(Dataset items)

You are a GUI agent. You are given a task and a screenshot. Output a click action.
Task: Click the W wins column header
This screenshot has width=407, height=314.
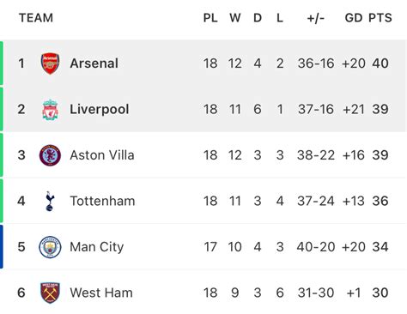(235, 18)

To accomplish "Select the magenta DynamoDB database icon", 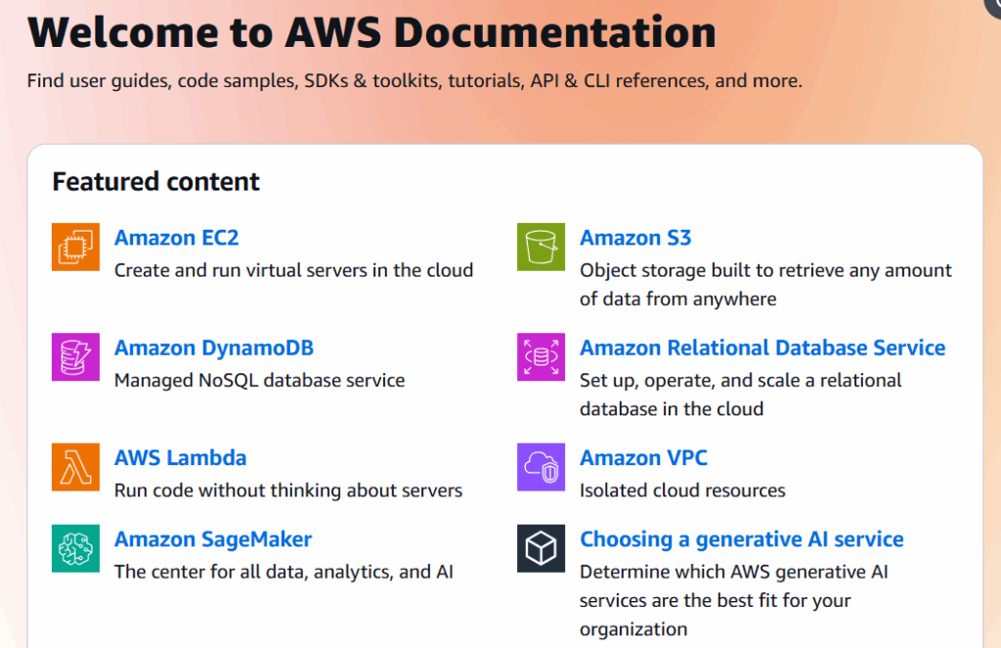I will [x=75, y=357].
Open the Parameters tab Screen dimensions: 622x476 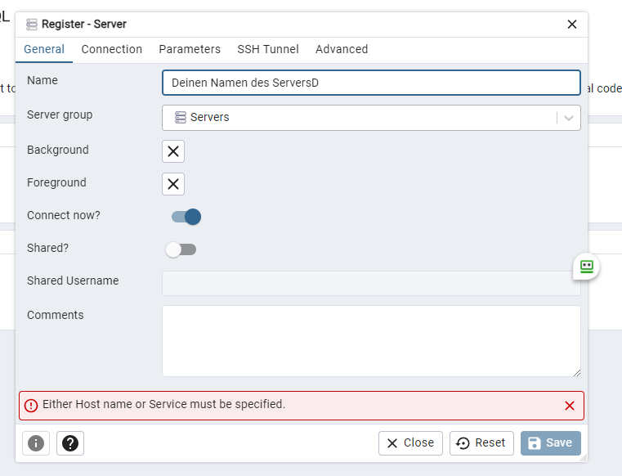(x=190, y=49)
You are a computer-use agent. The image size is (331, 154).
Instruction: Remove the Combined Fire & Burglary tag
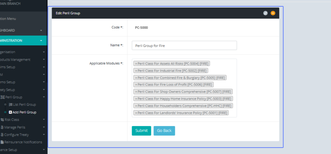pyautogui.click(x=136, y=78)
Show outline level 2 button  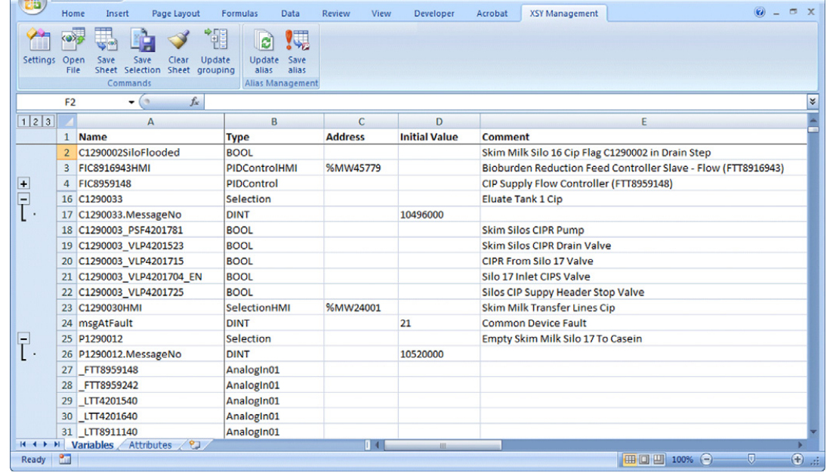coord(35,122)
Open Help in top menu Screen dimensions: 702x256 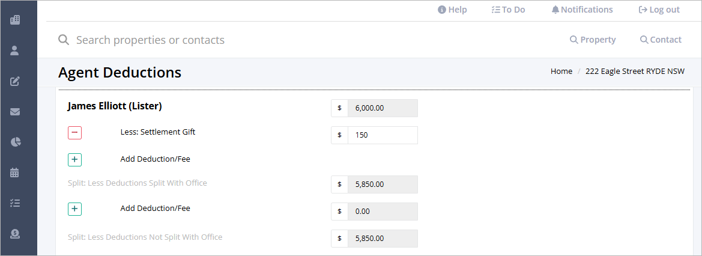(x=452, y=10)
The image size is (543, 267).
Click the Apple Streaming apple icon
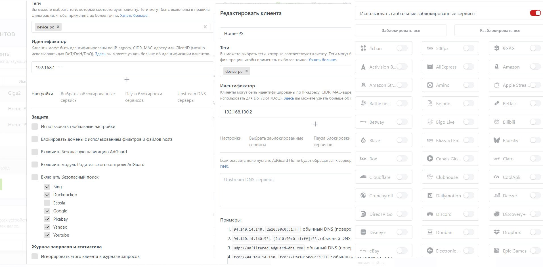497,85
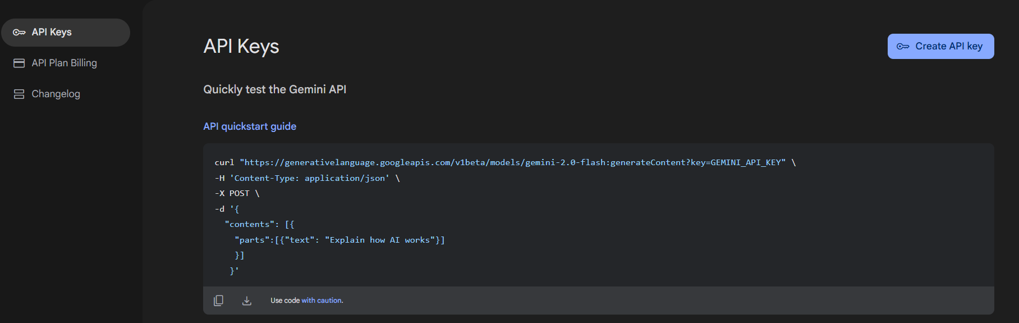Click the API Keys page heading

click(x=241, y=46)
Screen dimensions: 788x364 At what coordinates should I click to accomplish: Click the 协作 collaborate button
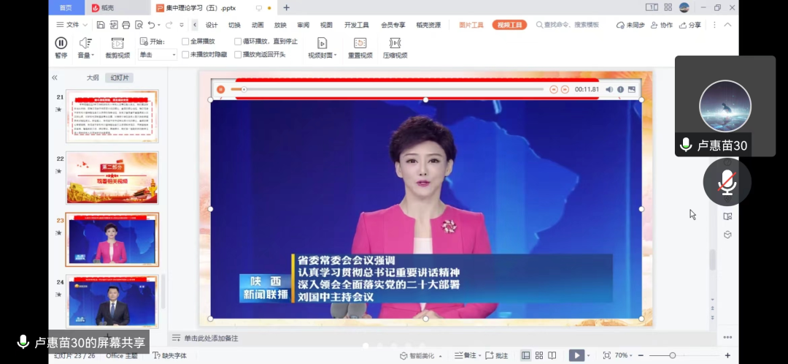(x=662, y=25)
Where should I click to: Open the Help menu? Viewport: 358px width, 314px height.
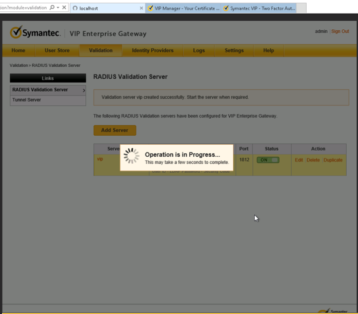(269, 51)
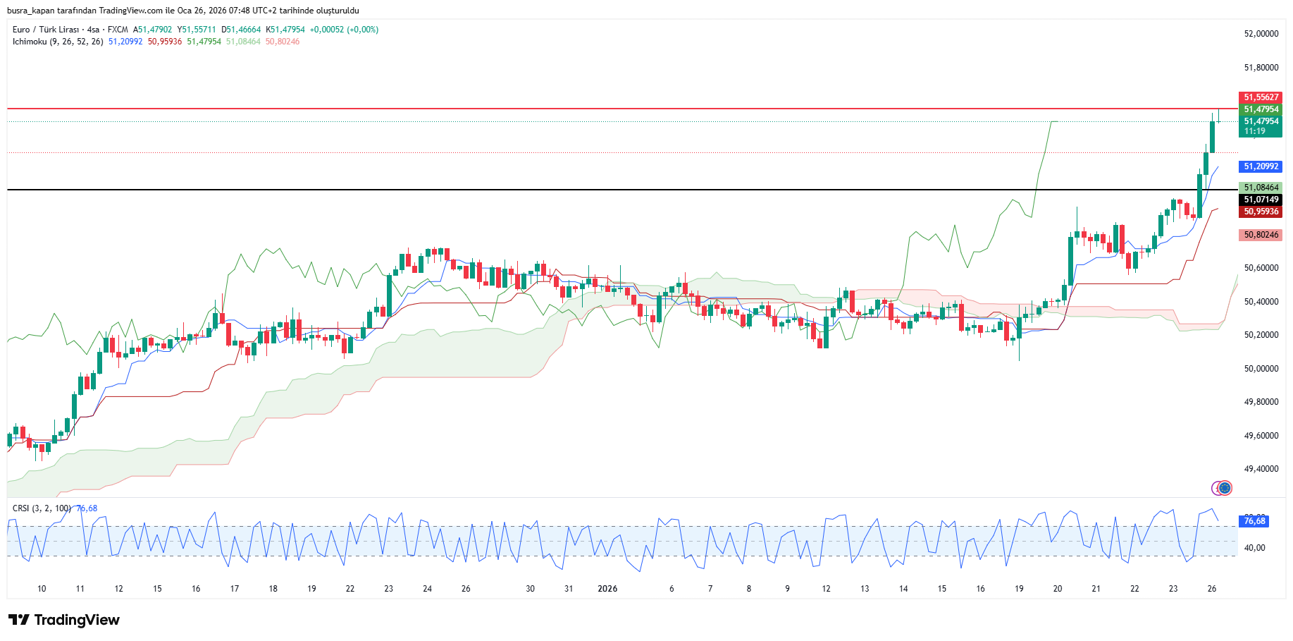Click the 52,00000 level on price axis

(x=1261, y=34)
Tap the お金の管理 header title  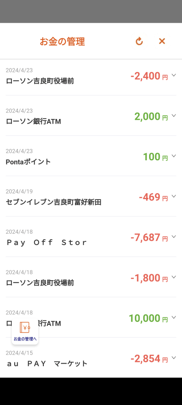pos(62,41)
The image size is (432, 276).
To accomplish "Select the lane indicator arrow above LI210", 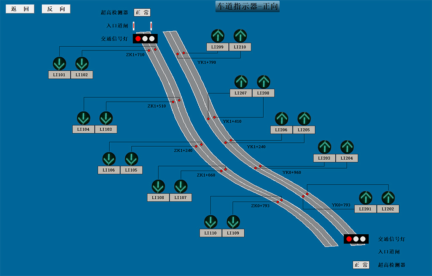I will click(x=240, y=35).
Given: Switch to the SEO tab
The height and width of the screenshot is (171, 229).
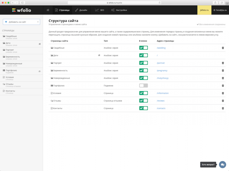Looking at the screenshot, I should pos(100,10).
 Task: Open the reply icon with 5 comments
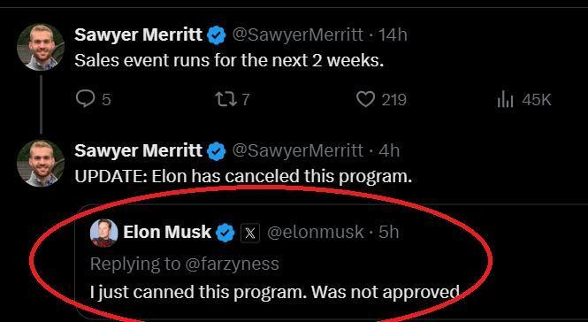coord(85,99)
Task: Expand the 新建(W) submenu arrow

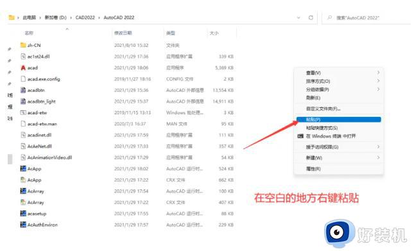Action: pyautogui.click(x=379, y=157)
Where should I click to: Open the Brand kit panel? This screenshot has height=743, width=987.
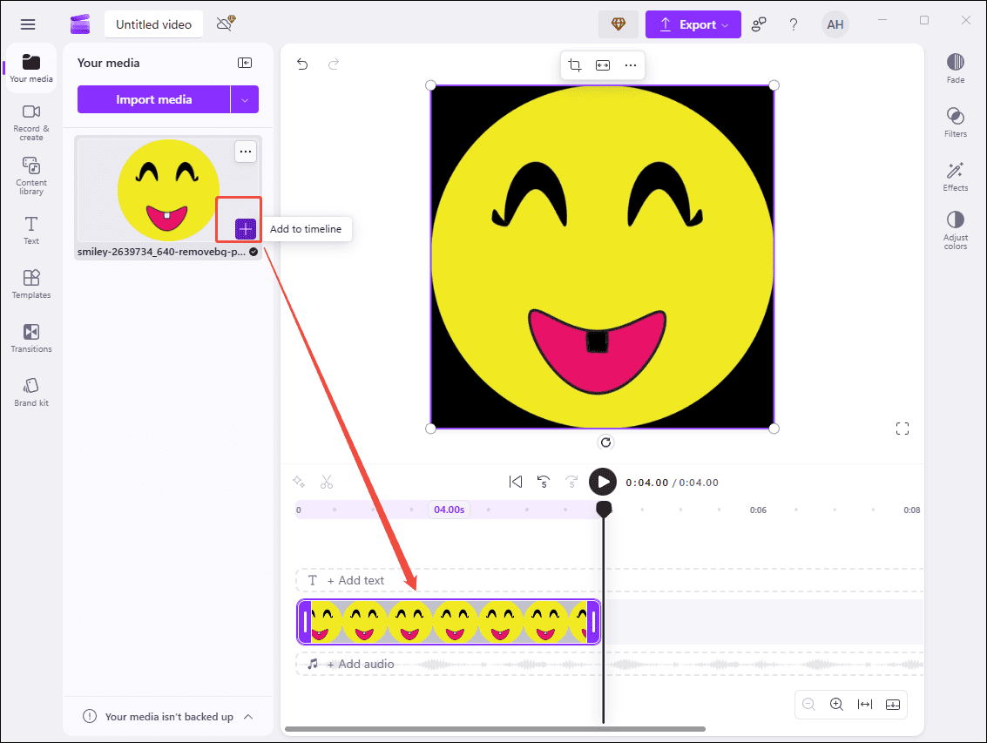tap(30, 391)
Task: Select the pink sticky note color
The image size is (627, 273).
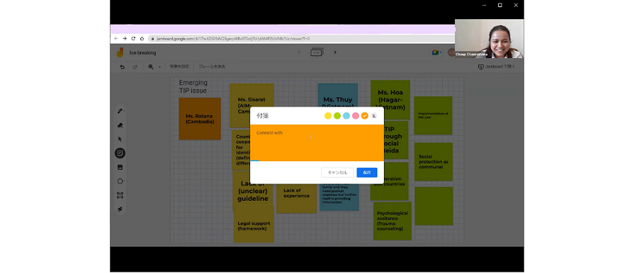Action: [x=356, y=116]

WHAT TO DO –
Transcribe nothing but the lines from the one containing "Where should I click to: Open the Brand" through the final line of the records, exactly as written and without pictures.

TASK SOLUTION –
Where should I click to: Open the Brand kit panel? This screenshot has height=743, width=987.
tap(30, 391)
Task: Select the pink sticky note color
The image size is (627, 273).
Action: [x=356, y=116]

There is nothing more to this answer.